It all started over 70 years ago, when Marian Bailey and Keller Breland, two graduate students of famous behaviorist B.F Skinner, started studying methods to train pigeons for the Navy during World War II. They soon discovered that the methods used back then were not very successful for the simple fact that they failed to provide animals with much needed precision. Keller Breland was the first to employ a clicker so to “bridge the time between the behavior and the delivery of the reinforcer,” as he explains in his own words.
Later, the same training methodology was used in the 1950’s to train large marine mammals. Although back in those days a whistle was used to train marine mammals, the principles were the same as those applied in clicker training. This training philosophy was further spread by Karen Pryor, owner of Sea Life Park with whom the Breland worked for some time. In 1984, Karen Pryor’s book “Don’t Shoot the Dog” skyrocketed in popularity grabbing the attention of many dog trainers drawn to the world of positive reinforcement and clicker training.
Understanding Clicker Training
The term “clicker training” derives from the noise produced by this small mechanical noisemaker upon being compressed. The clicking noise is used to mark behaviors that are then followed by reinforcement. Dogs who haven’t experienced clicker training, don’t understand what the clicking noise means at first, but they soon learn to associate the clicking sound with a reward. When the clicker starts assuming a meaning to the dog it is known to have become a conditioned reinforcer, secondary reinforcer, or as Breland called it, “a bridge.”
Why use a clicker? Many dog owners wonder why they must use a clicker when they can use words to bridge a behavior with a reward.
Better Precision and Reliability
Increase Your Dog’s Confidence
Replaceable by Verbal Marker
While it’s true that the words “Good boy” or an enthusiastic “Yes!” can be also used to mark desired behaviors and to bridge behaviors with rewards, the clicker offers much more precision and a neutral tone that is more reliable and quicker than the human voice. The clicker’s meaning ultimately remains always the same to a dog’s ears: it communicates a reward is on its ways courtesy of a performed behavior.
Because a clicker is based on positive reinforcement, dogs often respond to clicker training with enthusiasm and high motivation. Clicker-savvy dogs are often so eager to play the “clicker game”, they’ll spontaneously start offering behaviors the moment they acknowledge the clicker. Their eyes will brighten, their tails will wag and their body will be ready to spring into motion.

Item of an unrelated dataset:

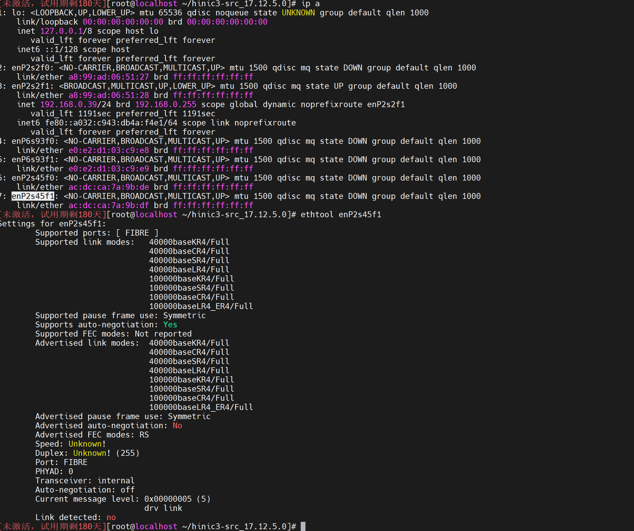
Task: Click loopback address 127.0.0.1
Action: [x=61, y=31]
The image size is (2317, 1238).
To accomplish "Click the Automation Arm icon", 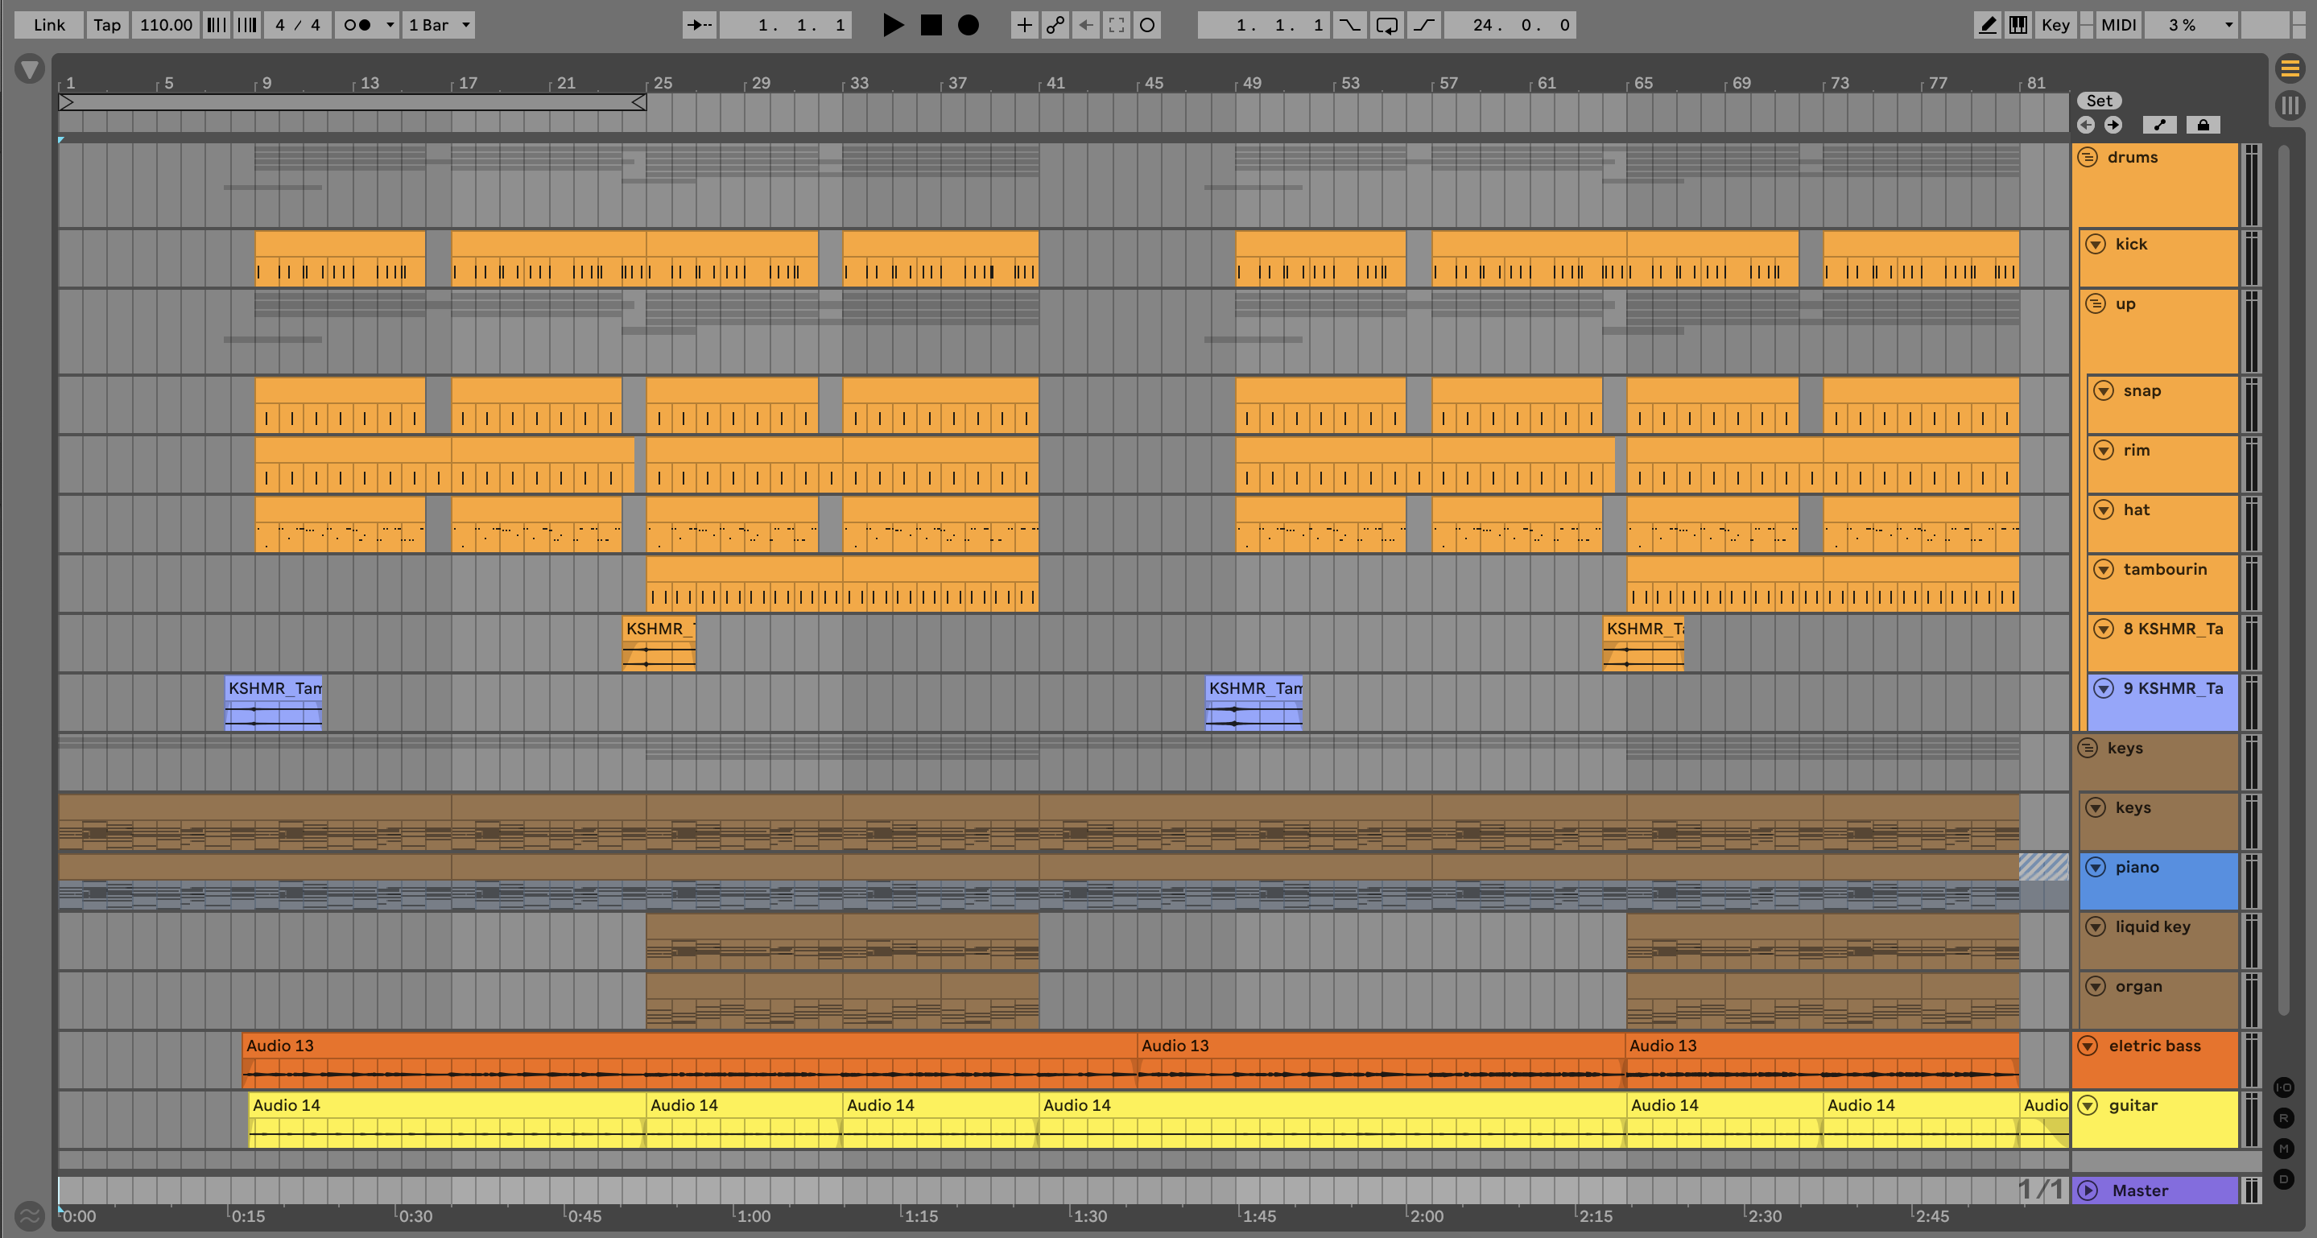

Clicker training can also be beneficial for dogs who need a boost in their confidence levels. Because clicker training teaches dogs to interact with their environment, timid dogs that are withdrawn will often open up and become bolder.
Best of all, dog owners concerned about having to carry a clicker with them all the time can rest assured that they won’t have to. Indeed, clickers are mostly use in the initial stages of learning, and can be replaced by a verbal marker once the behavior has been learned, explains dog trainer Casey LoMonaco.
Guide to Clicker Training
The very first step in clicker training consists of “loading” or “charging” the clicker. This is the step where dogs learn what the clicking sound means. It’s best to start in a room with little distractions using small, soft treats as rewards. The trainer should click the clicker and immediately give a treat and repeat the click/treat process several times in a row until the dog gives signs of making the association between click and treat. Generally, a dog that turns his head and looks for treats after hearing the clicking sound has started to make the association.
Once the association has been made, the dog can be clicked and rewarded for engaging in desired behaviors. Timing is very important. The click must happen right when the behavior occurs, not a second prior, not a second after. As the saying goes “you get what you click for.” Once dog and dog owners get acquainted with the clicker, the sky is ultimately the limit to teaching new behaviors.
The Bottom Line
Despite what people assume, clicker training is not a new “fad.” As seen, this training philosophy has been in practice for many decades with great success. For many good reasons, clicker training is the method of choice for many trainers looking for precision, motivation and enthusiastic responses. It’s not a coincidence after all, that many species, from dolphins and birds to exotic animals have been successfully trained courtesy of this amazing philosophy.